Begitupun Jalan Raya Bogor. Jalan yang bermula
dari PGC di Cililitan ini sangat panjang melintasi Kramat Jati, Pasar Rebo,
Cijantung, lalu masuk ke wilayah Depok, Cibinong, hingga ke kota Bogor. Jalan
ini memang jalan yang bernilai historis. Inilah jalan pertama yang dibangun di
pulau Jawa. Dulu dinamakan jalan Pos atau Jalan Deandels. Bila kita berniat
mengganti jalan ini, tentu akan mempunyai konsekwensi sejarah. Namun bila dirasa
jalan itu membingungkan lantaran panjangnya, bisa saja jalan itu dirubah dengan
nama pahlawan, dimulai dari PGC hingga Pertigaan Pasar Induk Kramat Jati,
misalnya.
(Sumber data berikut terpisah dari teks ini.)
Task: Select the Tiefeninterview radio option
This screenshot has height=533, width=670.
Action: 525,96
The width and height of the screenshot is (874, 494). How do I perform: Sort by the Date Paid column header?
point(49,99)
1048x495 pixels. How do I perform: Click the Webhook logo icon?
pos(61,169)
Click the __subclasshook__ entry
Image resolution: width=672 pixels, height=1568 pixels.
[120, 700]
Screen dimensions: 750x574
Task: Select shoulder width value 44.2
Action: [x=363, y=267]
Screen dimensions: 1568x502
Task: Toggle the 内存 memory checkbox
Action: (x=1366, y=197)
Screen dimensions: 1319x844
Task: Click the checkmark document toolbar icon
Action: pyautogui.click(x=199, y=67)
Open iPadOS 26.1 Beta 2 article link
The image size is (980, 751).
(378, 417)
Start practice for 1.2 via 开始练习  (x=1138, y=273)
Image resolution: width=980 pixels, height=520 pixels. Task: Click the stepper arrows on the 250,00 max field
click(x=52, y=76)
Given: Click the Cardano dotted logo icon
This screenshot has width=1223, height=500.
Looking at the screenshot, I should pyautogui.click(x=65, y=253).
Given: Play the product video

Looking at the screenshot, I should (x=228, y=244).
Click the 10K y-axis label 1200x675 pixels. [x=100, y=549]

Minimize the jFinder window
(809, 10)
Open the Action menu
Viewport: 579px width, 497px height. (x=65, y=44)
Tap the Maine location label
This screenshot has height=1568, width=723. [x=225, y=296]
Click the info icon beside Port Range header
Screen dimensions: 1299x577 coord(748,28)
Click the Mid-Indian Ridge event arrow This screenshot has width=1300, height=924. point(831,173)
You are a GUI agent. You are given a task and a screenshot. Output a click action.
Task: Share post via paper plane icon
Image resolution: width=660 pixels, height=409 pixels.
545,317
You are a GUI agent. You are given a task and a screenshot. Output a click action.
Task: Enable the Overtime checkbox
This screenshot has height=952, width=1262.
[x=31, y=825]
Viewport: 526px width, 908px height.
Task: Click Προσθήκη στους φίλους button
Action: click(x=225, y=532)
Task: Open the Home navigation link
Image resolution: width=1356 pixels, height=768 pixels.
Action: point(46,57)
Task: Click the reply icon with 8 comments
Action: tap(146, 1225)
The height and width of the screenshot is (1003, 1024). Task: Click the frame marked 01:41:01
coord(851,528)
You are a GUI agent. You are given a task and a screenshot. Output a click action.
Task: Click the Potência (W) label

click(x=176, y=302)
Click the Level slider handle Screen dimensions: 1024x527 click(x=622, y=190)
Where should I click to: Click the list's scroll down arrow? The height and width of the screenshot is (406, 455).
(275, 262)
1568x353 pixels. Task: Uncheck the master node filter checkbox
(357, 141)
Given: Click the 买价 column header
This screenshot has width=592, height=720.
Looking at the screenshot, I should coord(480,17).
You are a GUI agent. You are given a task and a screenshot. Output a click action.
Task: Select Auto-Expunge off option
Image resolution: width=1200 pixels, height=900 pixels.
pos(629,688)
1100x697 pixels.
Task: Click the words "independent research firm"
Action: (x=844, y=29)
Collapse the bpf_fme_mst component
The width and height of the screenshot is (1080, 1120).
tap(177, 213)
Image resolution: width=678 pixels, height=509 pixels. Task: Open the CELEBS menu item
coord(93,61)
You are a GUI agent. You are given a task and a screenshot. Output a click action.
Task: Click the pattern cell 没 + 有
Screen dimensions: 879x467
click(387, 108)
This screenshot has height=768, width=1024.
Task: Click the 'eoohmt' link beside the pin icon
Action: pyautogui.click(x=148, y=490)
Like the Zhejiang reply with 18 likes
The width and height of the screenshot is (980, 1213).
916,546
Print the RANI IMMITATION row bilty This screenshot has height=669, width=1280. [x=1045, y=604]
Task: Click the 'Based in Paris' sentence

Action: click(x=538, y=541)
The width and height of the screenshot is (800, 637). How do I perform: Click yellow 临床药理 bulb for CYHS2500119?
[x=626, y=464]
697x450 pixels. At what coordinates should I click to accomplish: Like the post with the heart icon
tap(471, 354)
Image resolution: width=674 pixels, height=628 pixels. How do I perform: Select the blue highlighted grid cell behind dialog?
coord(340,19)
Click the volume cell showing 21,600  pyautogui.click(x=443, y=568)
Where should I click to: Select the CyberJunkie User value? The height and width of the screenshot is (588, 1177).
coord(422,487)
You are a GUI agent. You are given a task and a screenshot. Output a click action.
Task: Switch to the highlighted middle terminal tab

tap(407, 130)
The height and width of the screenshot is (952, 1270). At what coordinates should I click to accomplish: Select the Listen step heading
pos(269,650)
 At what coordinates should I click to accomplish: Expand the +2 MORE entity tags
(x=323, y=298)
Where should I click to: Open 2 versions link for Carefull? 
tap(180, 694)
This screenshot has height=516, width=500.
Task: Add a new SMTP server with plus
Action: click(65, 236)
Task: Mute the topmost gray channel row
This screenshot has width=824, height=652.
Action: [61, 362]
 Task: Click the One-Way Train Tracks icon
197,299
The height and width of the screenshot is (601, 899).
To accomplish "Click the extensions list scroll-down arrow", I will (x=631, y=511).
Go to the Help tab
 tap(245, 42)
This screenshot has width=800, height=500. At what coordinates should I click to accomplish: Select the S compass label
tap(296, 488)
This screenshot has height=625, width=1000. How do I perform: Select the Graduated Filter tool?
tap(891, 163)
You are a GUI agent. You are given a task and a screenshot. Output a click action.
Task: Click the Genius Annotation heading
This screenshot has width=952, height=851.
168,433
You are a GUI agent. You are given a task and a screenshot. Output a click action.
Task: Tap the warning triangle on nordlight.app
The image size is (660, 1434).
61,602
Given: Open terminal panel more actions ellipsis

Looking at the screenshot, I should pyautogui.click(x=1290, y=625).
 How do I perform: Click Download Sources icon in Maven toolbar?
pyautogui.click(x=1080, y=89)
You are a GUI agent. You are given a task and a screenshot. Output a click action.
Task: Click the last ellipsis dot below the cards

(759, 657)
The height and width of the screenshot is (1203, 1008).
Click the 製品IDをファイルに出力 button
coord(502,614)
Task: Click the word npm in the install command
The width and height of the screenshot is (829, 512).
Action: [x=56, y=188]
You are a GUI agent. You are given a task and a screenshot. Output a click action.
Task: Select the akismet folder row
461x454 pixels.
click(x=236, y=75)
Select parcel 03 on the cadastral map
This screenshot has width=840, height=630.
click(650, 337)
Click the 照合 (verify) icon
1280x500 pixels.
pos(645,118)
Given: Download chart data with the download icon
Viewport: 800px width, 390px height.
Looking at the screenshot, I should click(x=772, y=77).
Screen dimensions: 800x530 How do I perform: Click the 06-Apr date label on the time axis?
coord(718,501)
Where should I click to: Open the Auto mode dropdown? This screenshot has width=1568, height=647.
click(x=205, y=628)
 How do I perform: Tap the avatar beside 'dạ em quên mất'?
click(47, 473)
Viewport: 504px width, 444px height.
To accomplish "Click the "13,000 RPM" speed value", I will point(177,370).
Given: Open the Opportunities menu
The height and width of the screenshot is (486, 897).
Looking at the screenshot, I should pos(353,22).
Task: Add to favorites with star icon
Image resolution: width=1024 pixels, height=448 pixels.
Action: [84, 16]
Agar akar sejarah tidak hilang, selebihnya tetap dinamakan jalan Raya
Bogor.
Jakarta memang berbeda dengan Washington DC. Di DC,
hanya jalan-jalan besar (avenue) yang memakai nama tokoh atau kota tertentu.
Disana kita akan menemukan jalan Pennsylvania. Nah, nama jalan lainnya diatur
berdasarkan hurup seperti A, B, C, dst, ataupun berupa angka seperti jalan 1,
jalan 2, 3, dst yang merujuk kepada petunjuk dari satu blok berpindah ke blok
sebelah atau blok lainnya. Jalan dibagi/belah menjadi blok dan sektor. Misalkan
saja namanya: Jalan 1SW, artinya jalan 1 dalam sektor South West. Maka tentu di blok berikutnya jalan 2SW, begitu
seterusnya. Blok pun demikian. Bila di depan kita jalan Blok A, tentu
setelahnya jalan Blok B, C, D berurutan dalam jejeran blok yang memancang. Sebagai
orang baru, tentu kita tak akan menyasar selama jalan-jalan (kaki) di ibukota
Amerika Serikat itu.
Kedepan, tampaknya kita memang harus duduk satu
meja untuk merumuskan dan mengkaji ulang penamaan jalan-jalan di Jakarta.
Jangan sampai terjadi jalan yang membingungkan tetap dipertahankan, dan
sebaliknya jalan yang punya nilai historis dan legenda menjadi hilang. Amerika
besar karena sejarahnya, kitapun ingin besar karena tak melupakan sejarah kita.